Still, not all banks are feeling the pain. When it comes to financial stocks, it can make sense for investors to think smaller.
Regional banks, which rely primarily on the bread and butter of lending and deposit-taking as opposed to Wall Street-style investment banking, are doing much better than financial giants JPMorgan Chase (JPM), Citi (C), BofA (BAC) and Goldman Sachs (GS), Morgan Stanley (MS) and others.
The KBW Regional Bank Index (KRX), which includes smaller lenders like Texas Capital Bancshares (TCBI), First Hawaiian (FHB), and Syracuse, NY-based Community Bank System (CBU), is down just 6% this year . This compares to a nearly 20% decline for the financial select sector SPDR, which holds most of the big banks.
So can the regional banks continue to hold up well even if the Fed is expected to hike rates further? More large rate hikes are likely to result in an even larger increase in mortgage rates, which could weigh heavily on the rapidly slowing real estate market.
But Steve Steinour, CEO of Huntington Bancshares, based in Columbus, Ohio, remains bullish — despite concerns about a looming recession.

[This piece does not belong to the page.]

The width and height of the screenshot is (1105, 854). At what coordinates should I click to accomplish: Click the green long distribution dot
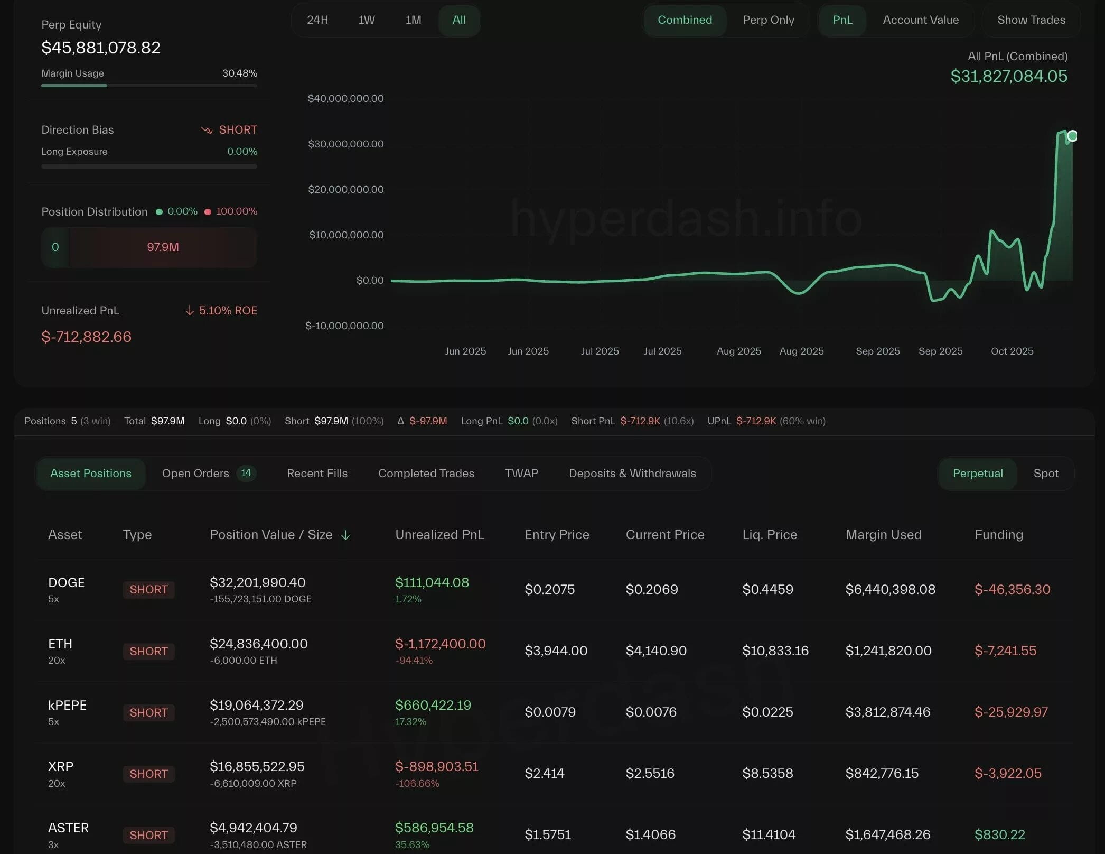click(159, 212)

“The consumer, in general, is still in good shape,” Steinour said in an interview with CNN Business Friday following the release of Huntington’s latest quarterly earnings. Earnings, revenue and net interest income — a key metric for bank profits — were all up year over year and beating forecasts.
Steinour acknowledged that the rise in inflation is a concern for many consumers, particularly those on low incomes. But he said many of the bank’s middle-class and wealthier customers, as well as small businesses, have a financial cushion of stimulus money that they haven’t spent.

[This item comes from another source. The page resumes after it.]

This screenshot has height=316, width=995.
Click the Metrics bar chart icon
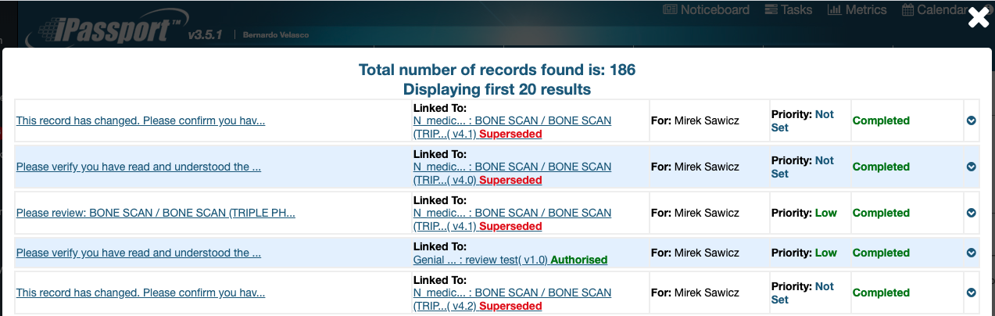(834, 10)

“There is still a lot of excess savings that is above the norm,” Steinour said, adding that this has led to a surge in deposits at regional banks. To that end, Huntington reported that the bank’s total deposits increased by $1 billion in the third quarter from the second quarter and nearly $4 billion from the same period a year ago.
Huntington Bancshares (HBAN) shares rose 9% on Friday news and rebounded on Monday. The stock is down just 4% this year.
Steinour said he was heartened that his bank’s customers appeared to have learned from the build-up to the Great Recession and the eventual bursting of the subprime mortgage-induced housing bubble in 2008.
“Use up to flip houses? That ended in 2008 and 2009,” he said. “The consumer is now much less speculative.”
It helps that the markets in which Huntington operates, primarily the Midwest, haven’t seen the same dramatic increases in home prices as those on the coasts.
“In the Midwest, you don’t usually have big housing inflation,” he said. “We may not get the big spikes, but we don’t get the big falls either.” Steinour added that housing shortages and growing populations in many of its markets, including Columbus, helped prevent the dramatic collapse in home prices.
However, there are major risks that Steinour monitors.
“There’s a lot to worry about,” he said.
For one thing, business customers are becoming increasingly cautious about the economic outlook. “We are seeing companies defer device purchases. There’s a sense of conservatism creeping in,” he said.
Consumers are also a bit more nervous, although they continue to spend. “There’s still optimism on Main Street, although not as much as last year,” Steinour said.
He also noted that inflation is likely to be a problem for longer than most consumers, businesses and the Fed would like, and that a so-called “soft landing” in the central bank’s fight against inflation is likely to be elusive.
“For me, a soft landing has always been more like a mild recession with a quick recovery,” he said. But inflation is proving harder than expected. So we’re likely to see higher rates for a longer period of time.”
Steinour said big rate hikes might not feel good for consumers or small businesses. But he believes the Fed is doing whatever it takes to prevent “stagflation,” a period when both high inflation and weak growth coexist.
“We don’t want to go back to the 1970s where there are a lot of years of stagflation,” he said. “We must now endure the pain of rate hikes and move on so the economy can rebuild and recover.”